» **Task 1**
Can you sum up the lazy eight excerpt in two sentences?
» **Task 2**
Could you pick up the lazy eight excerpt after its final sentence and keep it going?

» **Text excerpt**
╔══
Editor’s Note: In this month’s From the DPE column, Jason Blair takes a deep dive into one of the most deceptively difficult maneuvers for commercial pilot students: the lazy eight. He explains why it tests not only technical skill but also energy management, coordination, and that elusive “feel” for the aircraft.


lazy eight

The Art of Feeling the Aircraft

For some reason, the lazy eight stands out as a particularly demanding exercise for commercial pilot students. Often described as a “figure eight on its side,” the lazy eight involves a series of coordinated climbing and descending turns that trace a horizontal eight pattern in the sky. It’s a required maneuver in the Federal Aviation Administration’s (FAA) Commercial Pilot Airman Certification Standards (ACS), aimed at developing a pilot’s feel for the aircraft’s dynamics across varying airspeeds, altitudes, and attitudes. Unlike straightforward turns or stalls, this maneuver requires seamless integration of pitch, bank, and power management—all while maintaining constant coordination to avoid slips or skids.

Introduced during the commercial pilot phase, lazy eights build on private pilot fundamentals but elevate the complexity. The maneuver begins at a recommended entry speed—typically maneuvering speed—and involves two 180-degree turns in opposite directions. As the aircraft climbs through the first 45 degrees of turn, it reaches maximum pitch-up attitude with about 15 degrees of bank. By 90 degrees, the bank increases to around 30 degrees, airspeed hits its minimum, and altitude peaks. Then, as it descends through 135 degrees, pitch-down maximizes with 15 degrees of bank, leading back to entry speed and altitude at 180 degrees. This pattern repeats in the opposite direction, forming the “eight.”
╚══
» **Dataset content**
╔══
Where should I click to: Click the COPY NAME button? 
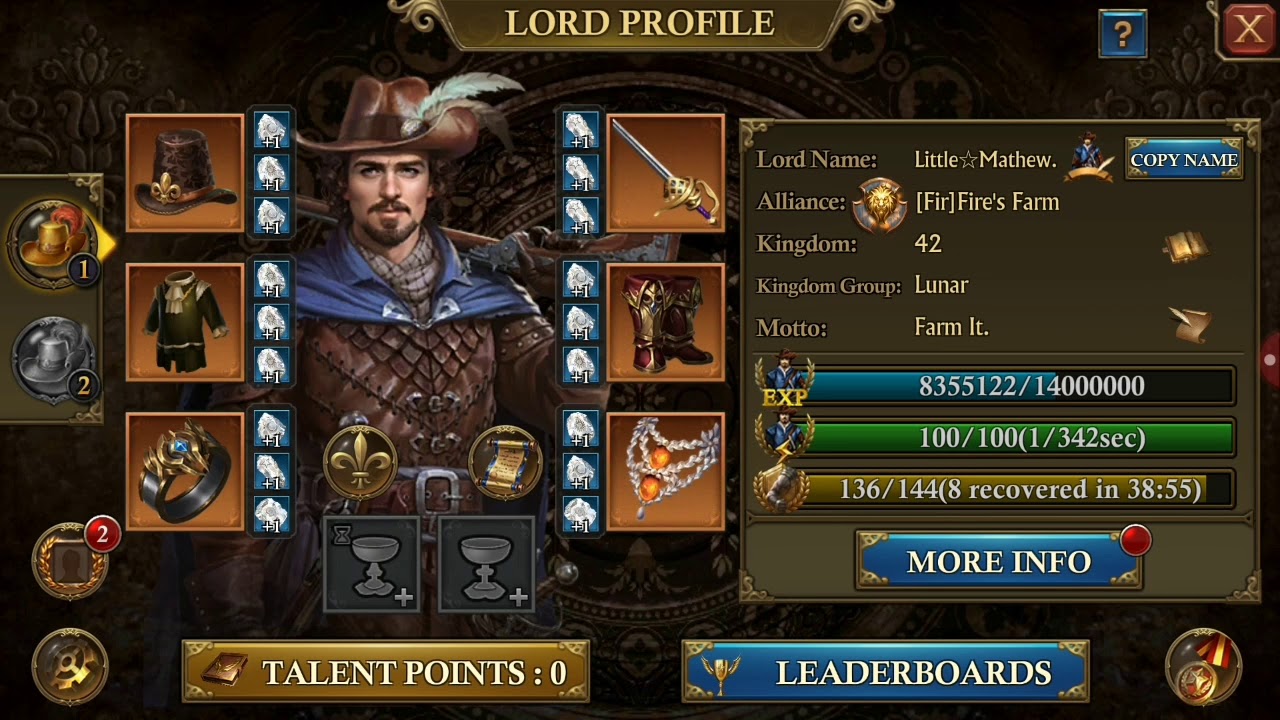1184,160
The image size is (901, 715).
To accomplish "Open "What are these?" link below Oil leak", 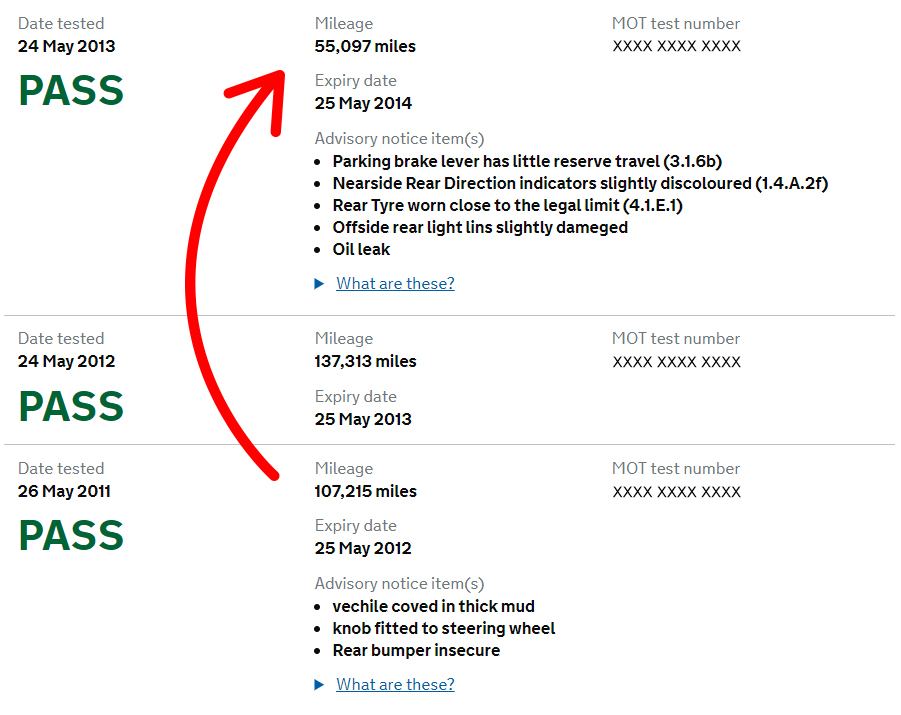I will pos(395,284).
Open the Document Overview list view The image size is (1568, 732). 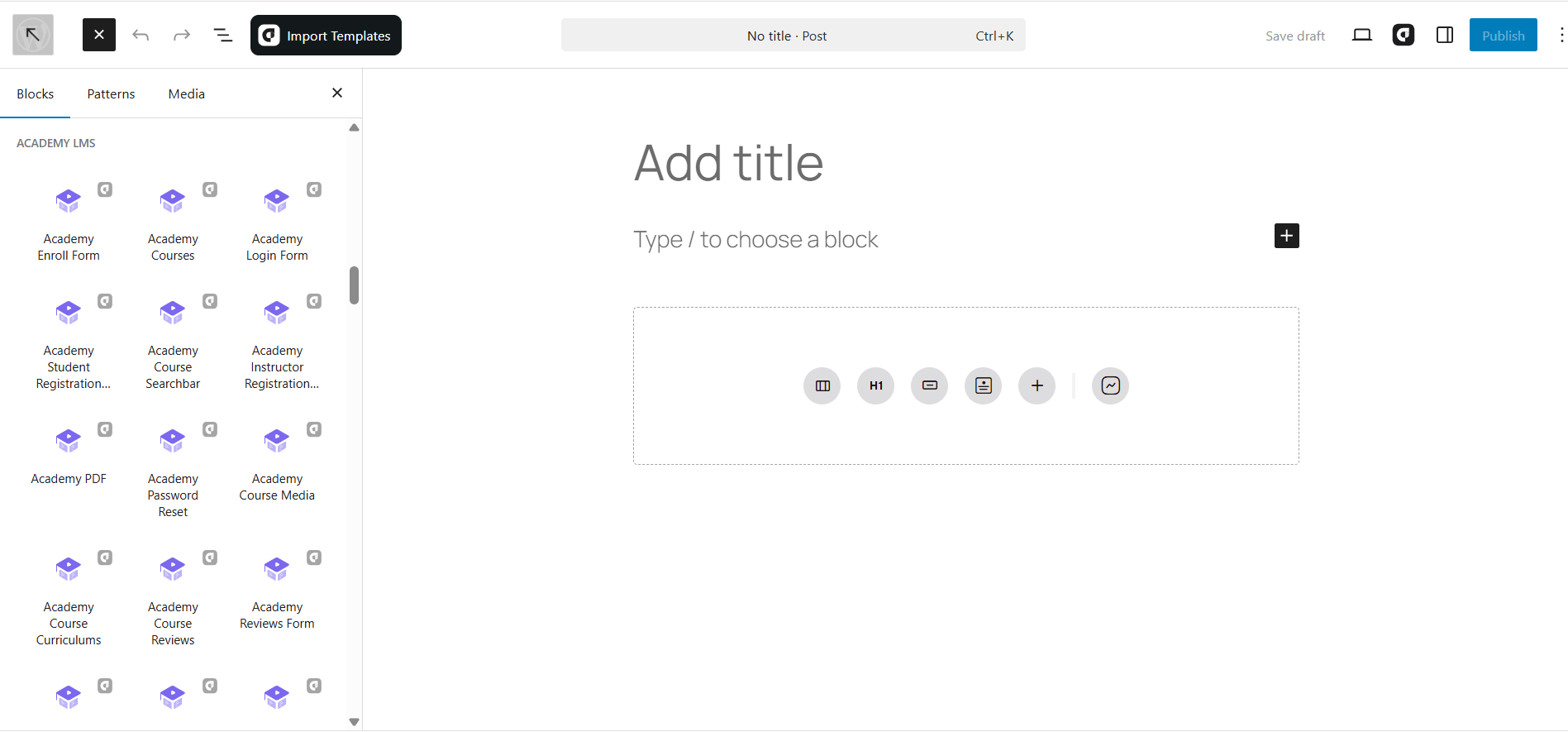tap(223, 36)
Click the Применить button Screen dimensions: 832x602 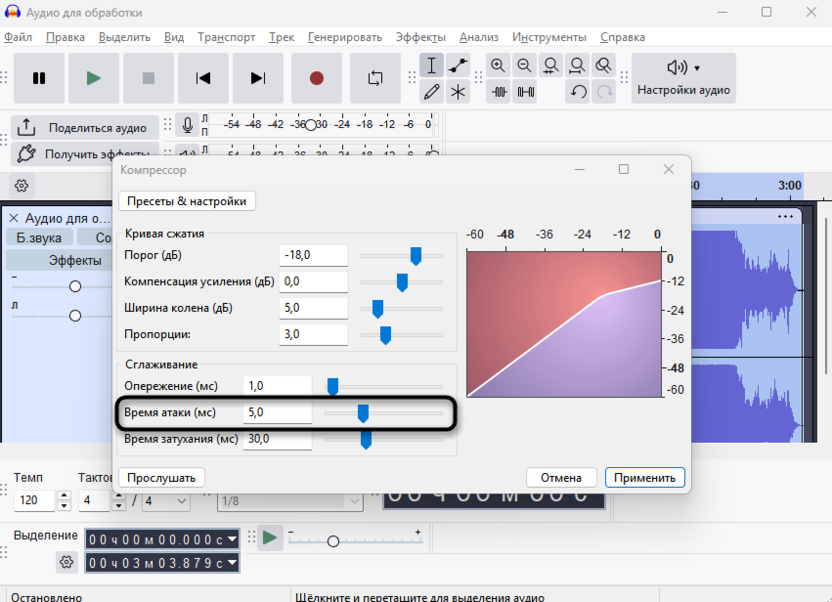click(645, 477)
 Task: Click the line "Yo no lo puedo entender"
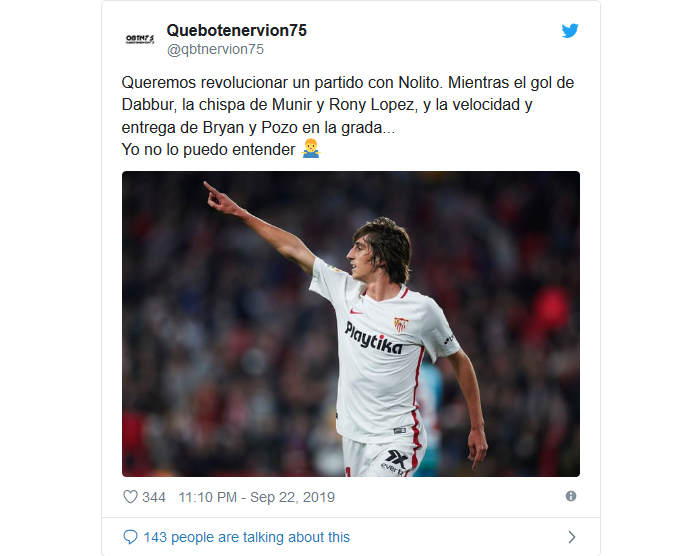pos(208,150)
╚══
» **Written response 1**
The lazy eight, a required maneuver in the FAA's Commercial Pilot ACS, is a series of coordinated climbing and descending turns that trace a horizontal eight, and it demands seamless integration of pitch, bank, and power without slips or skids. Entered typically at maneuvering speed, it consists of two 180-degree turns in opposite directions, with maximum pitch-up at 45 degrees of turn, about 30 degrees of bank, minimum airspeed, and peak altitude at 90 degrees, and a return to entry speed and altitude at 180 degrees.

» **Written response 2**
Why is this maneuver so pivotal? The FAA emphasizes it because it combines aerodynamic principles like overbanking tendencies, changing rates of turn, and left-turning tendencies in a fluid sequence. It’s not just about following a checklist—it’s about understanding how energy flows through the aircraft, converting kinetic energy (speed) into potential energy (altitude) and back again. For many students, this represents a shift from rote mechanical flying to a more intuitive, artful command of the plane. Yet it’s precisely this blend of art and science that makes lazy eights notoriously challenging. Student pilots often report frustration, with some calling it “boring” or “tedious,” while others appreciate its grace once mastered.

What Students Say

Online forums, Reddit threads, and aviation communities are rife with tales of struggle, offering a window into why this maneuver often becomes a stumbling block.

One common theme is the maneuver’s deceptive level of challenge. On paper, it sounds straightforward: enter at the right speed, bank and pitch progressively, hit the checkpoints, and repeat. But in practice, students find it anything but easy. A Reddit user in the r/flying community described lazy eights as “graceful,” but admitted they demonstrate “energy management and situational awareness” in ways that catch newcomers off guard. Another poster on the Pilots of America forum lamented, “Struggling with lazy 8s,” calling it “boring” and “dumb,” yet acknowledging it’s a required hurdle. They advised just practicing the path until it clicks, highlighting the contrived feel that frustrates many.

Timing emerges as a frequent pain point. Unlike faster maneuvers like steep turns, lazy eights unfold slowly—often taking 30 seconds to reach just 30 degrees of bank, with a one-degree-per-second change in pitch or roll. This sluggish pace demands patience and precision, which can feel counterintuitive for students accustomed to more dynamic flying. One CFI highlighted that “the most common error I see is doing the maneuver too quickly,” especially from students who try to rush through it.

Energy management woes are another hot topic. Students often struggle with maintaining the right balance between speed and altitude without power adjustments—lazy eights are typically flown at constant power, relying on the pilot to trade one for the other smoothly.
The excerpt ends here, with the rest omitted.